ATROPHY VIOLENT BY NATURE: Uscito nel 1989 per la roadrunner, questo disco potrebbe tranquillamente spazzare gran parte della produzione techno-thrash di quell'epoca. Colmo di rabbia e follia distruttiva, gli Atrophy ci confezionano un album che è pregno di perizia tecnica, velocità ipersonica nei guitar-solos e ricco di mid-tempos nei riffs di chitarra. A differenza del suo precusore, ovvero "Socialized Hate", questo disco, in effetti, essendo incentrato molto sulla tecnica, è poco speedy ma molto techno, quindi, potrebbe risultare 8per alcuni9 un po' tostarello da digerire. Ma, questo, solo all'apparenza.
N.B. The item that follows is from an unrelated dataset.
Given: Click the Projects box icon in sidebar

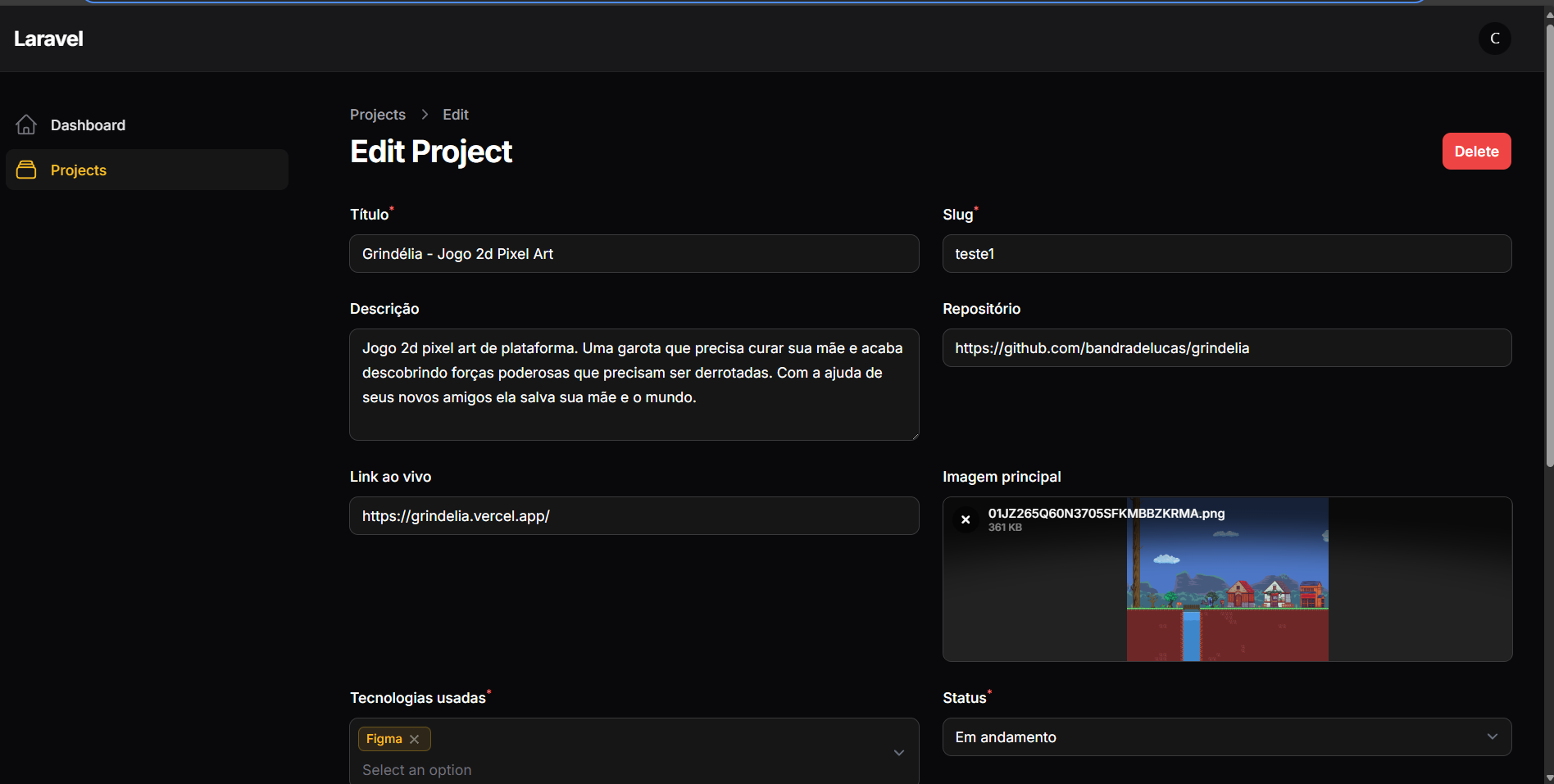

Infatti, ad eccezione della sfuriata metallara "Puppets and Friends", le restanti songs del lotto sono cavalcate metalalre costituite da riff molto articolati e, quindi, risultano più lente per poi riprendersi a mo di tornado negli assolli, da sempre marchio di fabbrica di questa band. assoli che, oltre ad essere violenti e veloci, sono molto melodici e accattivanti. consigliato a tutti gli amanti di sonorità techno-thrash (alla Death Angel) e, comunque, ad ogni purista del thrash metal.